-- Start Passage provided --

Brittleness is an essential parameter of rock materials that can describe the process of rock deformation and failure [1, 2]. An insightful understanding of the changes in rock brittleness is essential to the design and development of rock engineering systems, such as stability for deep mining roadway, excavation for underground space, the selection for shale gas reservoirs, etc. [3, 4]. Rock burst phenomenon in underground mining engineering is also closely related to the brittleness because it is a key parameter for determining the occurrence and possibility of rock burst [57]. Overall, brittleness is a comprehensive description of rock mechanical behavior [8, 9]. Therefore, considering the influence of rock brittleness has certain guiding significance for the development of various rock projects.

-- End Passage provided --

## Written instruction 1:
Add 150 to each coordinate in the rows from the one containing "Pick the database" through the one containing "Click the word Gateway", and write out those rows again with their requests.
The rows have no connection to the passage on rock brittleness.

-- Start Given records --

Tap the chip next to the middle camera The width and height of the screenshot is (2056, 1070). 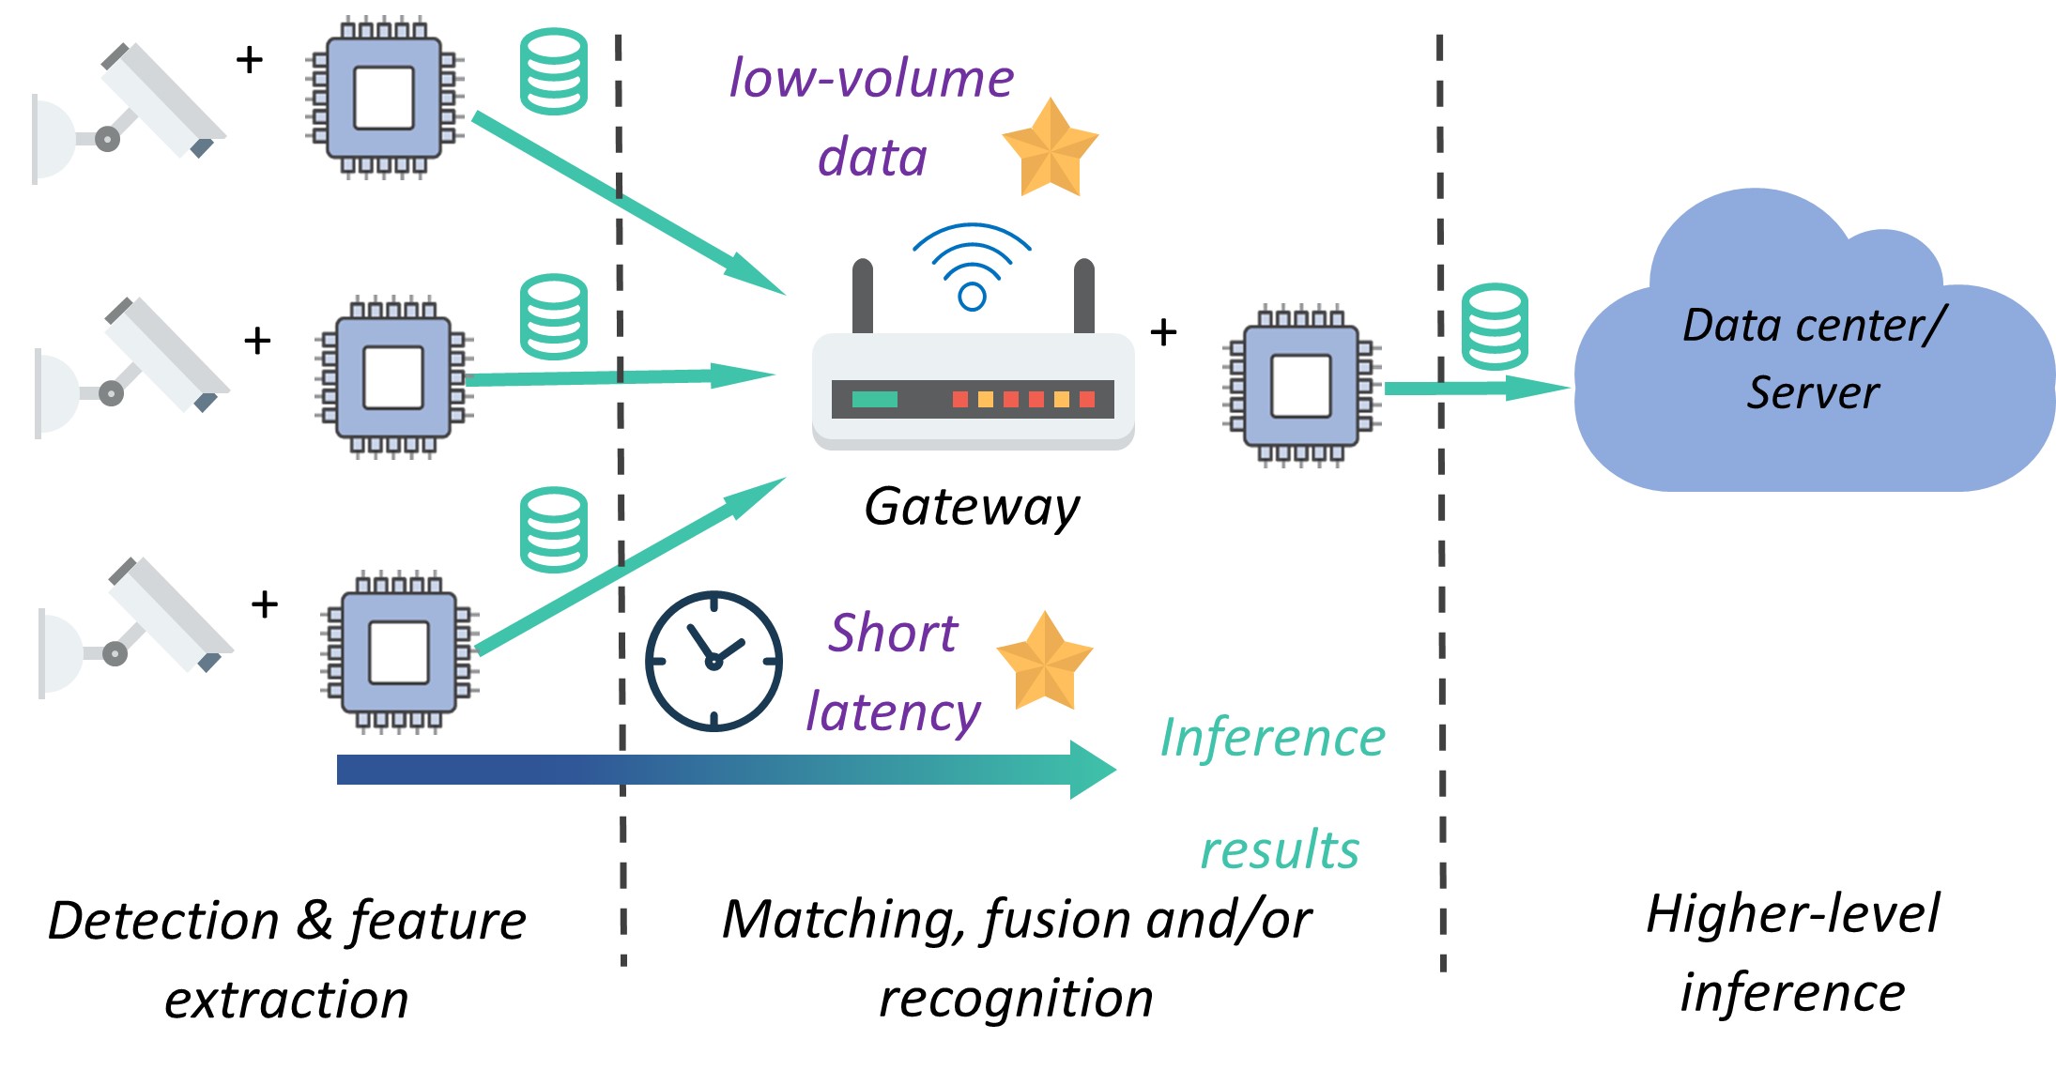tap(393, 376)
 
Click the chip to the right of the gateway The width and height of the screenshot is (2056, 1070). tap(1300, 385)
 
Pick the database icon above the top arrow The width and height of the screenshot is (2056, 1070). tap(554, 71)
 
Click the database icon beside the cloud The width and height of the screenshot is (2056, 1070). tap(1495, 327)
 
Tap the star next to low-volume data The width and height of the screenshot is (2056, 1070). tap(1050, 148)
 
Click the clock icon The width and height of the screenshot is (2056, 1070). tap(713, 661)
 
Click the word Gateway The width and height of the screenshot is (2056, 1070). tap(972, 508)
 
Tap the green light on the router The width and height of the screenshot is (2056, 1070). tap(874, 399)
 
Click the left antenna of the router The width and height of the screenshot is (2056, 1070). tap(862, 296)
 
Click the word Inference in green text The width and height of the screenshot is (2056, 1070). tap(1272, 738)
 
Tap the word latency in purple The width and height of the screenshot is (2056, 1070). tap(893, 712)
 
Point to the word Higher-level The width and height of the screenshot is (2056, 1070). tap(1792, 914)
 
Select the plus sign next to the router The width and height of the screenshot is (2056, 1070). tap(1163, 332)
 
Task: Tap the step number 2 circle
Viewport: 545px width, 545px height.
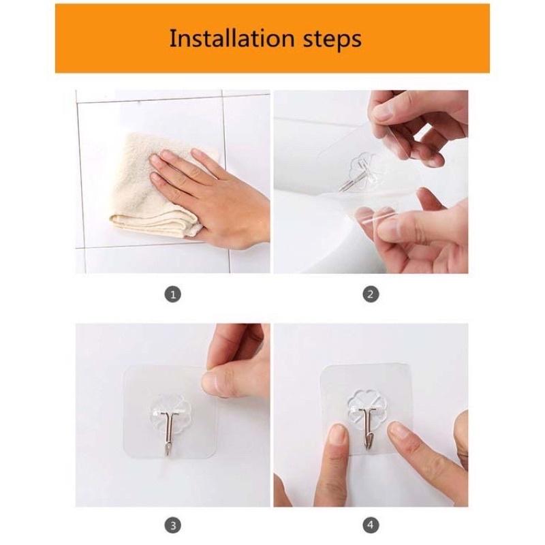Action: (371, 295)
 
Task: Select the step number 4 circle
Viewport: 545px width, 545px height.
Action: (371, 526)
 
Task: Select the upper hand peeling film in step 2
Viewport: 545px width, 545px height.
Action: (416, 123)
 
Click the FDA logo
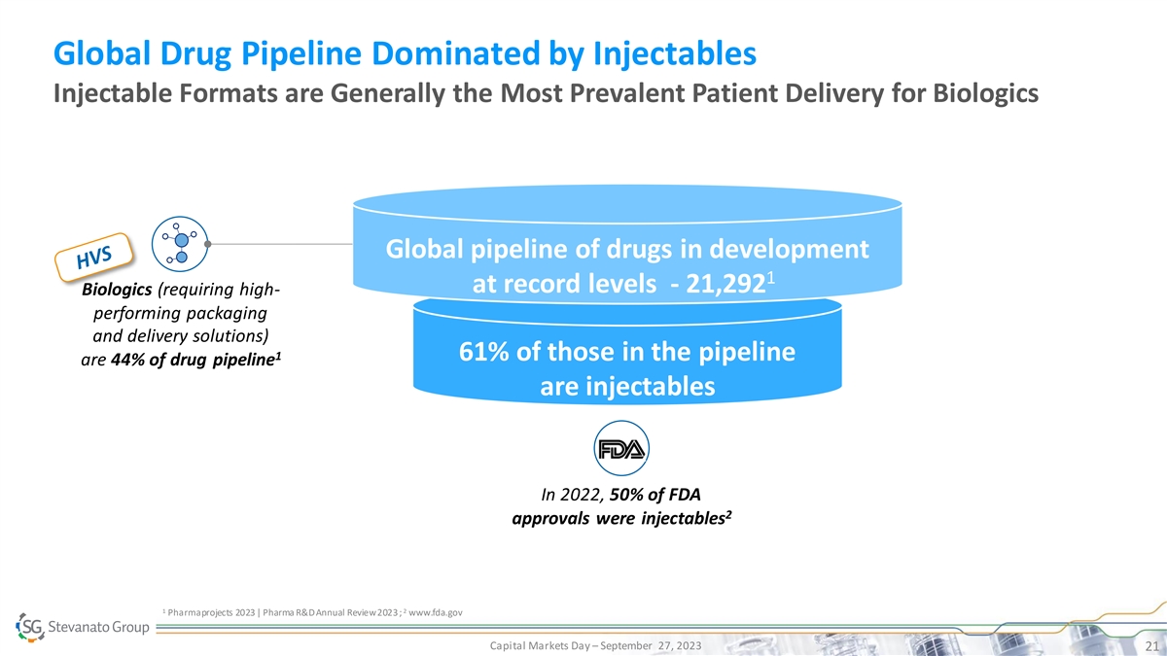point(620,449)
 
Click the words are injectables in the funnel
point(627,387)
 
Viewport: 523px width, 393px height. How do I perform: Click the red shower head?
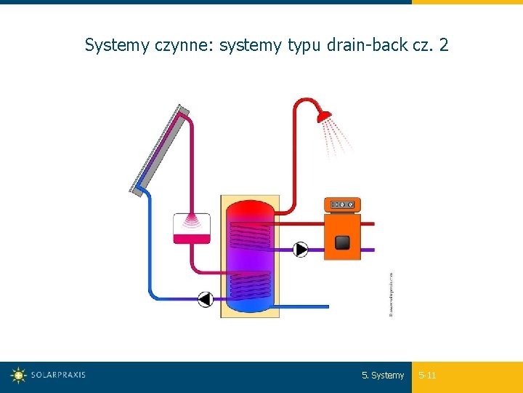tap(324, 115)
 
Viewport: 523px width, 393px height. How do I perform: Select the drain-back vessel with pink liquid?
tap(192, 229)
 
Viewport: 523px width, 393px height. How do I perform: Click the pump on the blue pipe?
tap(206, 298)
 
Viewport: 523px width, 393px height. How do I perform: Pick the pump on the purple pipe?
tap(301, 250)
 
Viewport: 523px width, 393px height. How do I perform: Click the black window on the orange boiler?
tap(342, 242)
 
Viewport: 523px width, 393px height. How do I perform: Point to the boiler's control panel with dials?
tap(341, 205)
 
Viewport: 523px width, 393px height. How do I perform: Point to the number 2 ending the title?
tap(444, 45)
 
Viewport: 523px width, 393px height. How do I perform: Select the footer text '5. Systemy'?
tap(383, 376)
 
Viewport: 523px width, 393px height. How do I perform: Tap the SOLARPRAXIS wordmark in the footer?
tap(58, 376)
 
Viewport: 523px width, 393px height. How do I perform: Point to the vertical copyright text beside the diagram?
tap(392, 294)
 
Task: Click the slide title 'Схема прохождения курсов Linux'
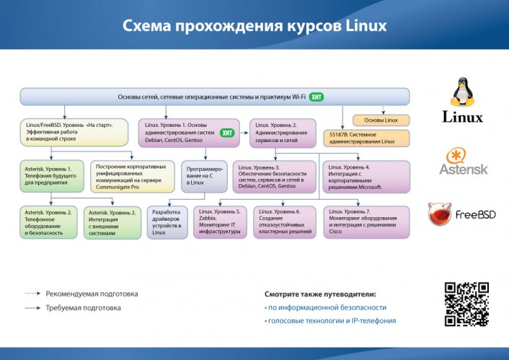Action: click(x=254, y=26)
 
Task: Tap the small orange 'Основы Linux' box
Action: click(x=381, y=120)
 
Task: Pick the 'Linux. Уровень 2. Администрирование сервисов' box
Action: click(x=283, y=133)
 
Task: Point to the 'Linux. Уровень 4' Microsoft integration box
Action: click(x=366, y=176)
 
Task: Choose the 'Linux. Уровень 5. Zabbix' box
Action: click(x=221, y=221)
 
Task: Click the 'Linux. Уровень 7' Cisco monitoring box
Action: click(x=366, y=221)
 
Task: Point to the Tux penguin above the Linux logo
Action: click(x=462, y=92)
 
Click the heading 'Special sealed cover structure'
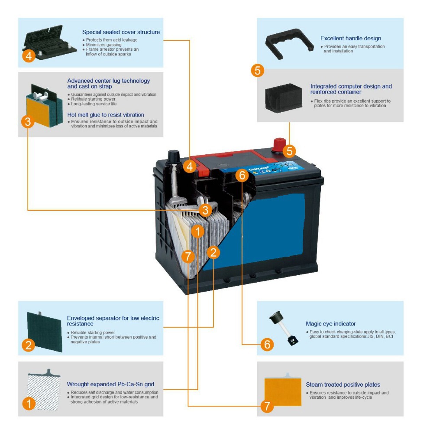[x=121, y=32]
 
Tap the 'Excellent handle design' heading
[x=351, y=39]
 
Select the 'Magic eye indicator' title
[x=330, y=323]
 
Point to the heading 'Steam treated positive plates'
[x=343, y=385]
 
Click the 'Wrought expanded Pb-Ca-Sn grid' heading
[x=110, y=384]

-- End Given records --

## Written instruction 2:
Answer these questions from the passage on rock brittleness.
(a) What process can brittleness describe?
(b) For what is brittleness a key parameter in underground mining engineering?
(c) What rock engineering design and development example involving shale gas does the passage give?

## Task result 1:
Pick the database icon above the top arrow The width and height of the screenshot is (2056, 1070). tap(704, 221)
 
Click the database icon beside the cloud The width and height of the screenshot is (2056, 1070). tap(1645, 477)
 
Tap the star next to low-volume data The width and height of the screenshot is (2056, 1070). tap(1200, 298)
 
Click the clock icon The width and height of the screenshot is (2056, 1070). tap(863, 811)
 
Click the word Gateway The width and height of the screenshot is (2056, 1070). tap(1122, 658)

## Task result 2:
(a) The process of rock deformation and failure.
(b) For determining the occurrence and possibility of rock burst.
(c) The selection for shale gas reservoirs.